The call for a special prosecutor to handle investigations into incidents involving fatal use of force has gained traction since the deaths of Garner and Ferguson, Missouri's Michael Brown last year. Both men were killed by police, and the grand juries appointed to hear evidence in each case failed to level charges against the officers involved. Both New York attorney general Eric Schneiderman and the U.S. Department of Justice, in a report released earlier this year, have recommended that cases like these be taken out of the hands of local officials.

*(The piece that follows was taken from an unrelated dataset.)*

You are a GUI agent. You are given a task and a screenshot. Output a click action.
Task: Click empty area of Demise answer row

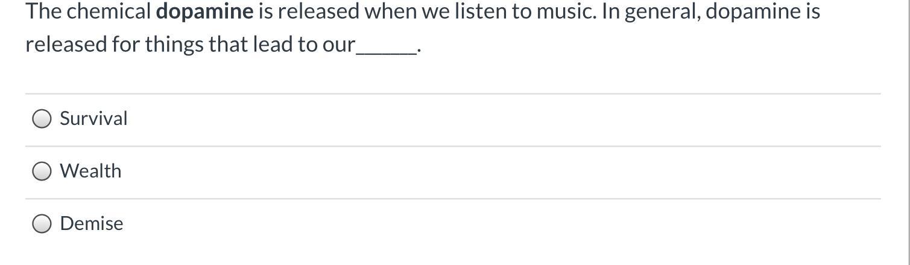482,224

Because district attorneys work closely with police, many critics of the current system say they may be reluctant to push for indictments against the officers on whom they rely. Some observers, for example, perceived soft questioning of prosecution witnesses in the grand jury that investigated Brown's killing, something that came to light after the prosecutor there took the highly unusual step of releasing the normally confidential proceedings to the public. The testimony heard in the Garner case, by contrast, has not been made public, although several news and advocacy organizations have sued for its release. Still, some of the same questions about prosecutorial impartiality have been raised.
The letter sent by the City Council's Progressive Caucus asks Cuomo to use his executive powers to order what would be a significant change in the process of investigating police-related killings. Councilman Carlos Menchaca, from Brooklyn's District 38, said the effort was about reducing the role politics plays in a problem that has persisted for decades and affects communities of color most acutely.
"This is not about D.A.s being bad actors. In fact, in Brooklyn, we have a really great district attorney. What we want to do is remove politics from the process," Menchaca said.